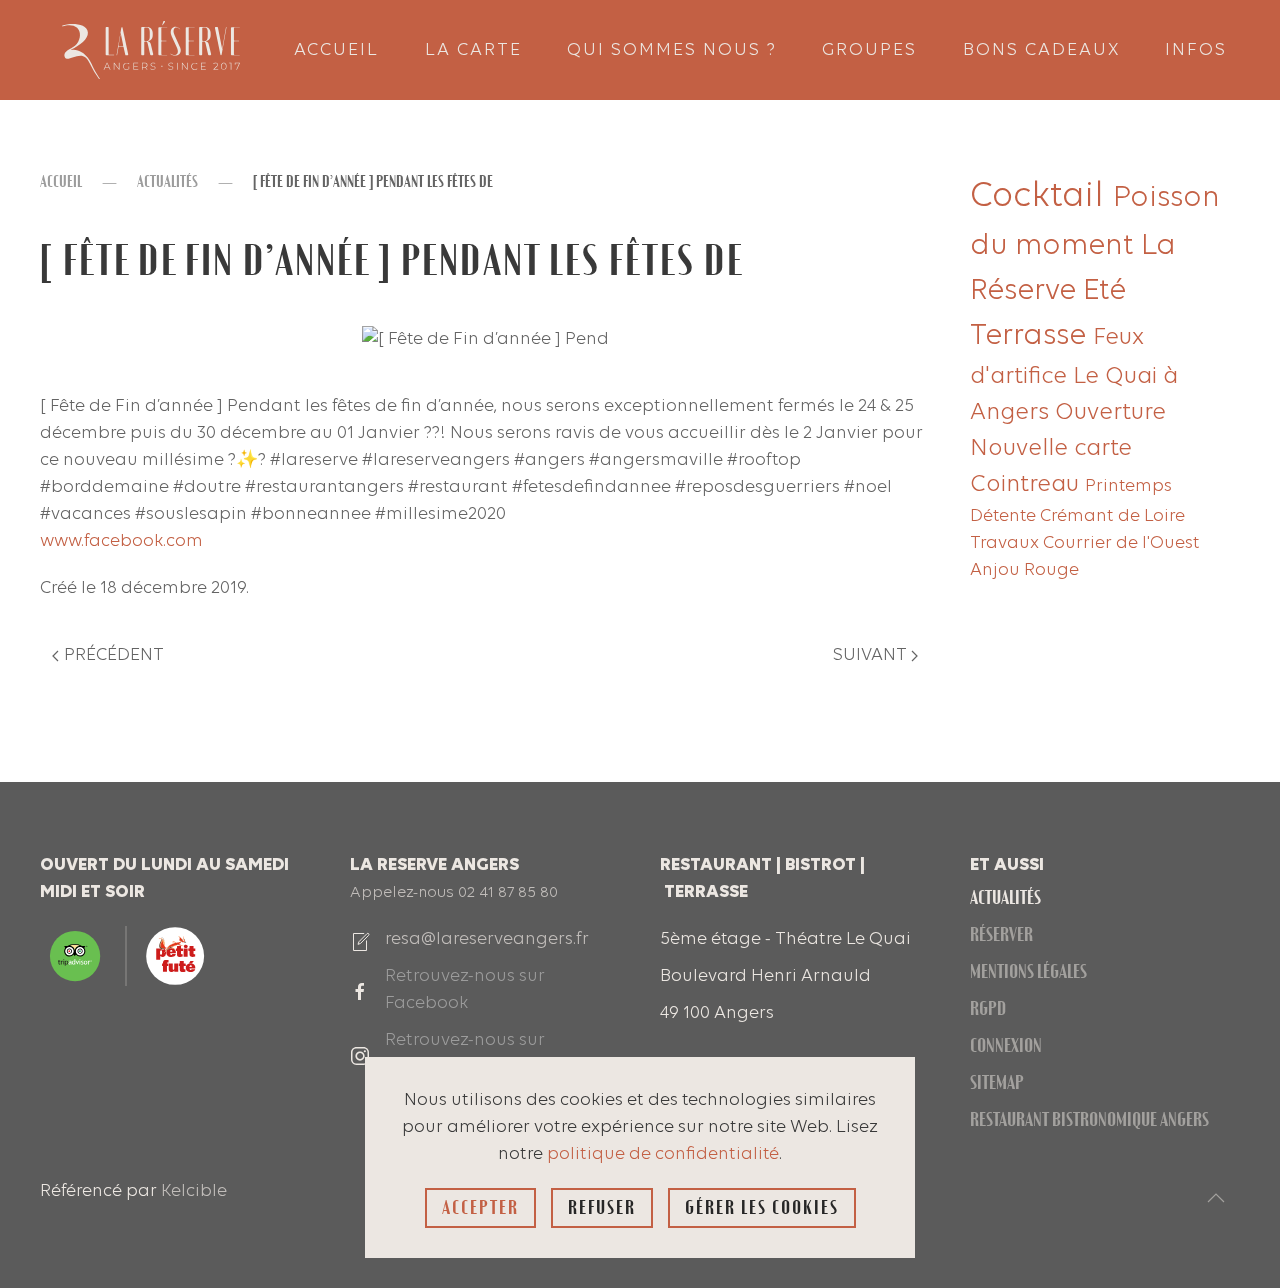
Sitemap (997, 1082)
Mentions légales (1028, 971)
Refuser (602, 1207)
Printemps (1128, 486)
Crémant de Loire (1112, 516)
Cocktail (1041, 197)
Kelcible (194, 1191)
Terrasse (1031, 336)
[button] (1216, 1198)
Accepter (480, 1207)
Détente (1005, 516)
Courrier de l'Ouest (1121, 543)
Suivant (870, 655)
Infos (1196, 50)
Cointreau (1027, 485)
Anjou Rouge (1024, 570)
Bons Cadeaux (1041, 50)
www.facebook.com (121, 541)
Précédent (114, 655)
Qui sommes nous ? (672, 50)
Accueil (336, 50)
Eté (1104, 291)
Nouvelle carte (1051, 449)
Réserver (1001, 934)
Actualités (1005, 897)
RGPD (988, 1008)
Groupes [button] (869, 50)
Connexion (1006, 1045)
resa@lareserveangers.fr (487, 939)
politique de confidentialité (663, 1154)
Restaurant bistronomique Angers (1089, 1119)
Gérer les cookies (762, 1207)
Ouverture (1110, 413)
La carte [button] (473, 50)
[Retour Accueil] (150, 50)
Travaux (1006, 543)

= = = = =

HOW TO COMPLETE THIS TASK ▸ Search the data above for "button" and copy every line where it turns up.

SOLVED PROBLEM ▸
[button] (1216, 1198)
Groupes [button] (869, 50)
La carte [button] (473, 50)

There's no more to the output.